[What needs to be done] A faithful copy of the whole listing is the goal. Match it exactly.

[Task data]
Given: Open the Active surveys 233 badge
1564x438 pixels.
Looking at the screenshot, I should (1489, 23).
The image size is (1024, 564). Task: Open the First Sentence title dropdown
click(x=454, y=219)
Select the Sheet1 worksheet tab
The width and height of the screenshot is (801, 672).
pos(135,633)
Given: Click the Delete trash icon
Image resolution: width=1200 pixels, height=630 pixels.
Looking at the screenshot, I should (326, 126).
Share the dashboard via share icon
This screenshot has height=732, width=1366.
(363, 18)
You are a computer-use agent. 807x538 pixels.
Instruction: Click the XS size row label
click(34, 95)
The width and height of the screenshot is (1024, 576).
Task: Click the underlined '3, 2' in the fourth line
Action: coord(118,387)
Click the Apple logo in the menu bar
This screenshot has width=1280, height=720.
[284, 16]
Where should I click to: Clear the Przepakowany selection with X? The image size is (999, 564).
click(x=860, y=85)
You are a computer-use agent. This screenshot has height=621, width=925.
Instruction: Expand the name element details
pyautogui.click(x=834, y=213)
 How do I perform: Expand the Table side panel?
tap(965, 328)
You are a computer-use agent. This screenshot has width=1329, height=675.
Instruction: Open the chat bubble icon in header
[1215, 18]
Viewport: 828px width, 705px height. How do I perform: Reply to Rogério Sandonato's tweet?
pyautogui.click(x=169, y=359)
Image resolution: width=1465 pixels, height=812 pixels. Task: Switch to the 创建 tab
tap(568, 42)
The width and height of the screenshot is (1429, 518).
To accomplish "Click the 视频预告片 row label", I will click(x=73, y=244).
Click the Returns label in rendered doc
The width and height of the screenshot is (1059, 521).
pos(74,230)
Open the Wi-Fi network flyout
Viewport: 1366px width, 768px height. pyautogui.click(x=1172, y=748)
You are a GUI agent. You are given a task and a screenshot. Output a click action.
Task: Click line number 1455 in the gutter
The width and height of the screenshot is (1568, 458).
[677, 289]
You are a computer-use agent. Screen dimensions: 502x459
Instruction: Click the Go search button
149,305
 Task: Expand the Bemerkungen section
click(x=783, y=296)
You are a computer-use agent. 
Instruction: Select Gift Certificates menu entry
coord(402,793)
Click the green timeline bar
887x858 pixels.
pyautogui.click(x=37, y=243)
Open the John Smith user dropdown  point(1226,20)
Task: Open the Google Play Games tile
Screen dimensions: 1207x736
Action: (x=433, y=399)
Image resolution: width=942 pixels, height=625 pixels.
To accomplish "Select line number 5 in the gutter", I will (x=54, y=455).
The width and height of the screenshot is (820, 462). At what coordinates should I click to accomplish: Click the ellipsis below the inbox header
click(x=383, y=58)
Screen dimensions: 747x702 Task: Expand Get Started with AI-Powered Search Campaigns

[Reply]
Given: Open the Active surveys 233 badge
1564x438 pixels.
Looking at the screenshot, I should (1489, 23).
The image size is (1024, 564). Task: Open the First Sentence title dropdown
click(x=454, y=219)
Select the Sheet1 worksheet tab
The width and height of the screenshot is (801, 672).
pos(135,633)
Given: Click the Delete trash icon
Image resolution: width=1200 pixels, height=630 pixels.
Looking at the screenshot, I should (326, 126).
Share the dashboard via share icon
This screenshot has height=732, width=1366.
(363, 18)
You are a computer-use agent. 807x538 pixels.
Instruction: Click the XS size row label
click(34, 95)
The width and height of the screenshot is (1024, 576).
Task: Click the underlined '3, 2' in the fourth line
Action: coord(118,387)
Click the Apple logo in the menu bar
This screenshot has width=1280, height=720.
[284, 16]
Where should I click to: Clear the Przepakowany selection with X? The image size is (999, 564).
click(x=860, y=85)
You are a computer-use agent. This screenshot has height=621, width=925.
Instruction: Expand the name element details
pyautogui.click(x=834, y=213)
 How do I perform: Expand the Table side panel?
tap(965, 328)
You are a computer-use agent. This screenshot has width=1329, height=675.
Instruction: Open the chat bubble icon in header
[1215, 18]
Viewport: 828px width, 705px height. How do I perform: Reply to Rogério Sandonato's tweet?
pyautogui.click(x=169, y=359)
Image resolution: width=1465 pixels, height=812 pixels. Task: Switch to the 创建 tab
tap(568, 42)
The width and height of the screenshot is (1429, 518).
To accomplish "Click the 视频预告片 row label", I will click(x=73, y=244).
Click the Returns label in rendered doc
The width and height of the screenshot is (1059, 521).
pos(74,230)
Open the Wi-Fi network flyout
Viewport: 1366px width, 768px height. pyautogui.click(x=1172, y=748)
You are a GUI agent. You are given a task and a screenshot. Output a click action.
Task: Click line number 1455 in the gutter
The width and height of the screenshot is (1568, 458).
[677, 289]
You are a computer-use agent. Screen dimensions: 502x459
Instruction: Click the Go search button
149,305
 Task: Expand the Bemerkungen section
click(x=783, y=296)
You are a computer-use agent. 
Instruction: Select Gift Certificates menu entry
coord(402,793)
Click the green timeline bar
887x858 pixels.
pyautogui.click(x=37, y=243)
Open the John Smith user dropdown  point(1226,20)
Task: Open the Google Play Games tile
Screen dimensions: 1207x736
Action: (x=433, y=399)
Image resolution: width=942 pixels, height=625 pixels.
To accomplish "Select line number 5 in the gutter", I will (x=54, y=455).
The width and height of the screenshot is (820, 462). At what coordinates should I click to accomplish: Click the ellipsis below the inbox header
click(x=383, y=58)
Screen dimensions: 747x702 Task: Expand Get Started with AI-Powered Search Campaigns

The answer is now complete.